▶ _EXERCISE_: Search the entries for the word "will" and report each line that has it.

▶ _DATA EXCERPTS_:
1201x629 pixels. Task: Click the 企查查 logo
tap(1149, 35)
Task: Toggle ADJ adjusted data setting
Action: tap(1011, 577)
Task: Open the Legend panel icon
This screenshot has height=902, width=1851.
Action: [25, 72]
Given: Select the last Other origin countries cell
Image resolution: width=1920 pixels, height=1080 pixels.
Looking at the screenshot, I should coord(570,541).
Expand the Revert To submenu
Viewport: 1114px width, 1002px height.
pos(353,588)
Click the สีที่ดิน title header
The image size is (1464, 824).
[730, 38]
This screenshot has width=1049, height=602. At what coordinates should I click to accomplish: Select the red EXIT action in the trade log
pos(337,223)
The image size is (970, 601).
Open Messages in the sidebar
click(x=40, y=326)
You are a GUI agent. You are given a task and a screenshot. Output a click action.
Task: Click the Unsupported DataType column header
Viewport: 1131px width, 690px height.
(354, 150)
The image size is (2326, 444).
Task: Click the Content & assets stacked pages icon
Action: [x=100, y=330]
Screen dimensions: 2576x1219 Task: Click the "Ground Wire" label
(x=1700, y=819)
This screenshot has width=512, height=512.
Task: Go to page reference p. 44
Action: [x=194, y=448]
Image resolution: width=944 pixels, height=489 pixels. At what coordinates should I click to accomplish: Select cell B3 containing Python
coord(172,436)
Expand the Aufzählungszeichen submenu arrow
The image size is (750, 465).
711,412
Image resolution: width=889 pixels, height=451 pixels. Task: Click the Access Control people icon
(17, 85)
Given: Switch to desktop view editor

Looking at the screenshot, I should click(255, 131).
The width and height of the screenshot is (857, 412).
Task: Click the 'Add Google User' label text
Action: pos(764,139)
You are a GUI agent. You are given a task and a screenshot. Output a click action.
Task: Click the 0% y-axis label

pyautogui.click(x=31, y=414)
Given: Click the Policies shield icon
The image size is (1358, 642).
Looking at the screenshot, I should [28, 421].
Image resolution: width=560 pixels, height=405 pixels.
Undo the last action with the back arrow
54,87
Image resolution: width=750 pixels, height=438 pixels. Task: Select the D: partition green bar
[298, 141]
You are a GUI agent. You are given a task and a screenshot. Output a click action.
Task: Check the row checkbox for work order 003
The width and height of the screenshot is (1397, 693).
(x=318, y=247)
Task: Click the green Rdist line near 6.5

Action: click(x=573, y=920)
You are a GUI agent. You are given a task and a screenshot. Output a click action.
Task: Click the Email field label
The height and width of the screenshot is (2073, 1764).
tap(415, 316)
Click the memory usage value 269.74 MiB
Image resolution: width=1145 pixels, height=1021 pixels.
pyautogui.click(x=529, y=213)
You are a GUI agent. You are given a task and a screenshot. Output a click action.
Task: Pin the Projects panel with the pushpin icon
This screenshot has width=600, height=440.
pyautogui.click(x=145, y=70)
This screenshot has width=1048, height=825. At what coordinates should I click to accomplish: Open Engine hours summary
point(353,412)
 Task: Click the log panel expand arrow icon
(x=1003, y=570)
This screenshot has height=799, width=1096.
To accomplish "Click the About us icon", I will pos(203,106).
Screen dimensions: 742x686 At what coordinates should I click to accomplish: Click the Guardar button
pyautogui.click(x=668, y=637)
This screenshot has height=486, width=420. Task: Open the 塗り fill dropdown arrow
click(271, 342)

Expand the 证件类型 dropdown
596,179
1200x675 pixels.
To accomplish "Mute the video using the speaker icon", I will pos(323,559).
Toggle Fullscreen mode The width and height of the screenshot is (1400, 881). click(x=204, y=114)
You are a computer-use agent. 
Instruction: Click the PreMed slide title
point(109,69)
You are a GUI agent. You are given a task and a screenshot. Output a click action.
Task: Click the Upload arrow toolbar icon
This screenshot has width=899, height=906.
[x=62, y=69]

▶ _YOUR SOLUTION_:
To accomplish "Click the About us icon", I will pos(203,106).
To accomplish "Mute the video using the speaker icon", I will pos(323,559).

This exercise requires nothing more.